→ WORKING DATA:
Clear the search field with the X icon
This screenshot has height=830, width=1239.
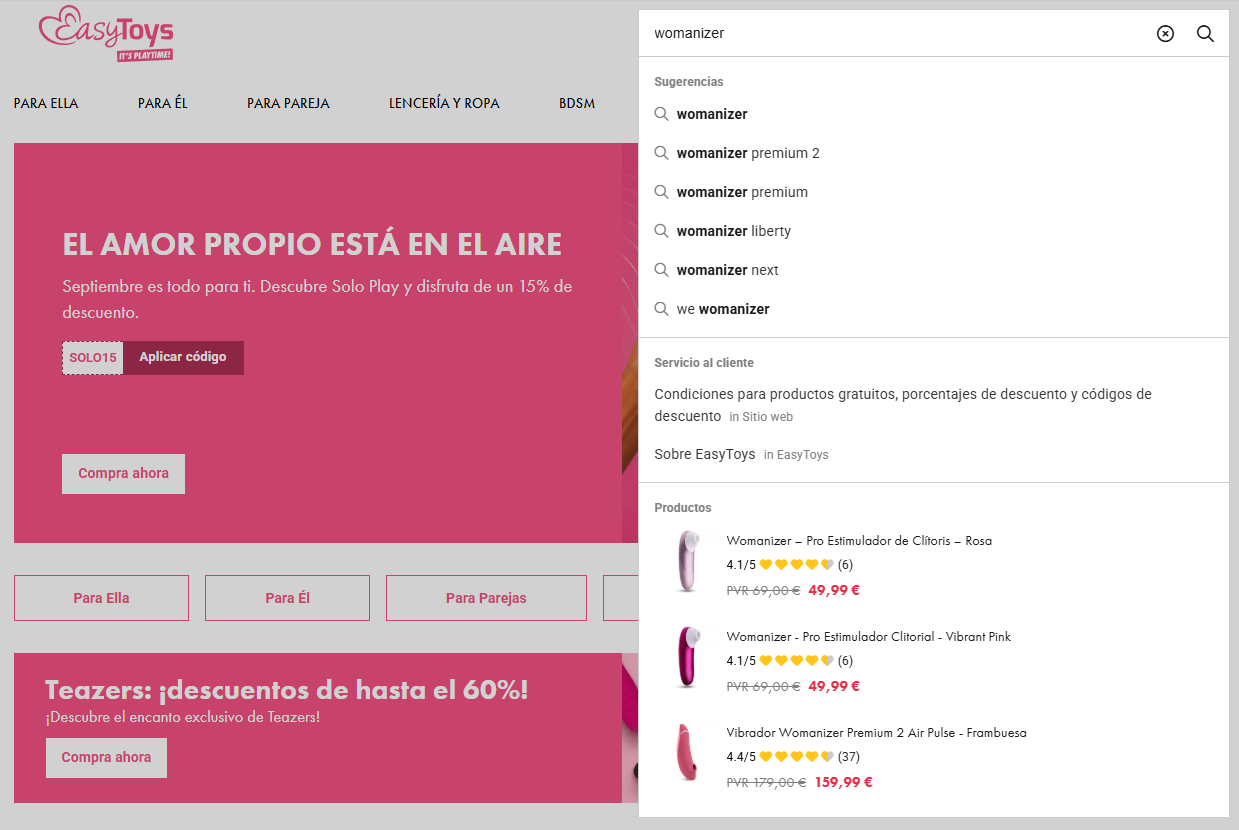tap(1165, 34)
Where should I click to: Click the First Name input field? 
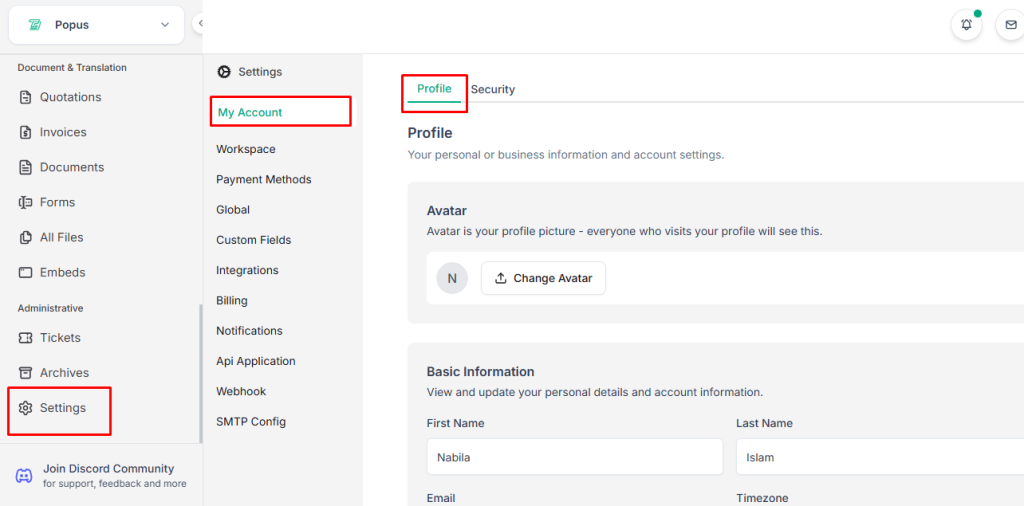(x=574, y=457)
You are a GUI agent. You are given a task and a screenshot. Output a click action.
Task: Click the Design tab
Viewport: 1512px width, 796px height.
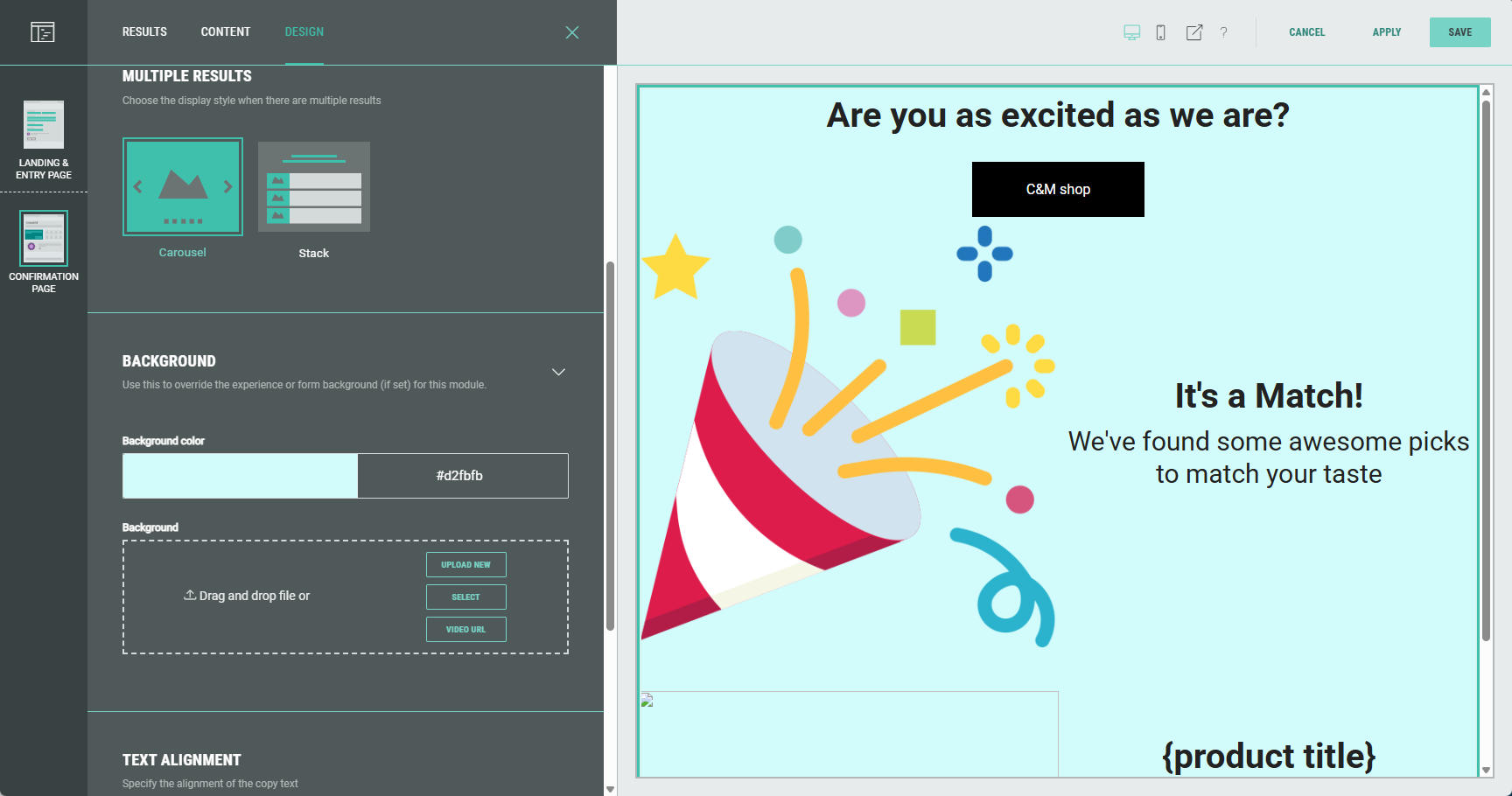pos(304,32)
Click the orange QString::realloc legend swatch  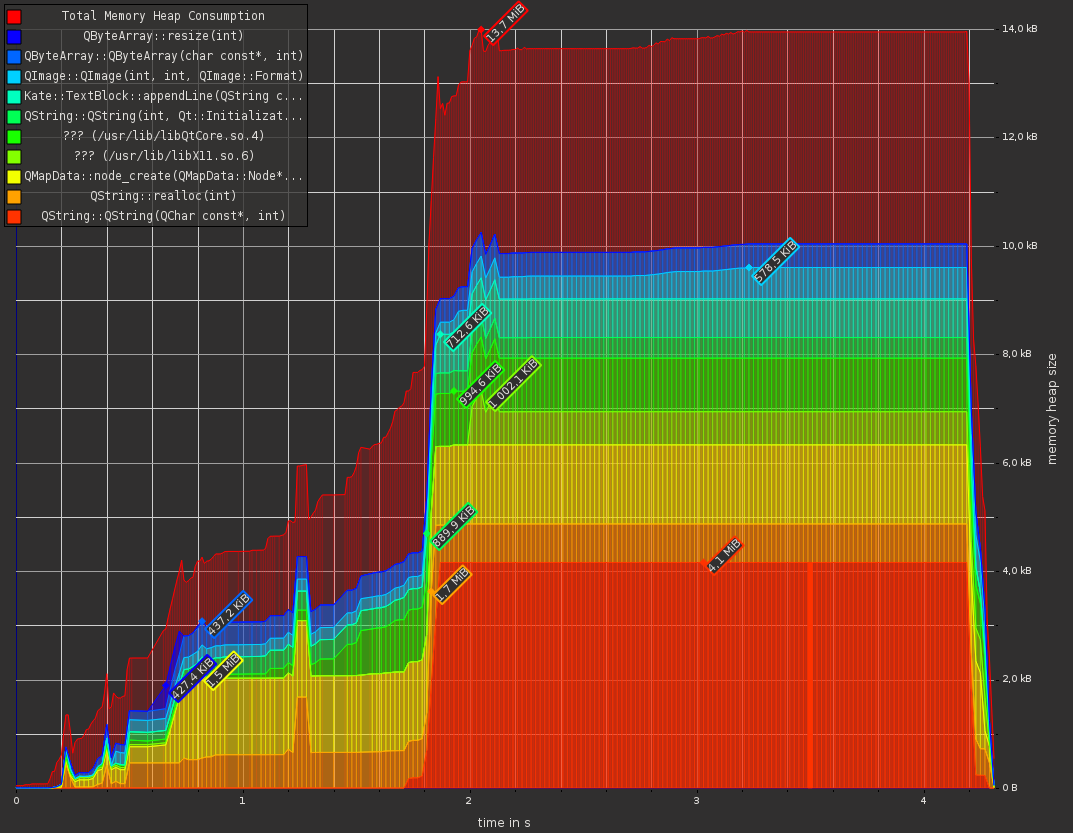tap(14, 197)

→ WHAT IS NEEDED:
Omitting all pictures, restate exactly the lines of the material from its start through the line that contains "Task: Click the Design tab".

→ FINISHED TASK:
Clear the search field with the X icon
This screenshot has height=830, width=1239.
tap(1165, 34)
Where should I click to: Click the First Name input field? 
(x=574, y=457)
You are a GUI agent. You are given a task and a screenshot. Output a click action.
Task: Click the Design tab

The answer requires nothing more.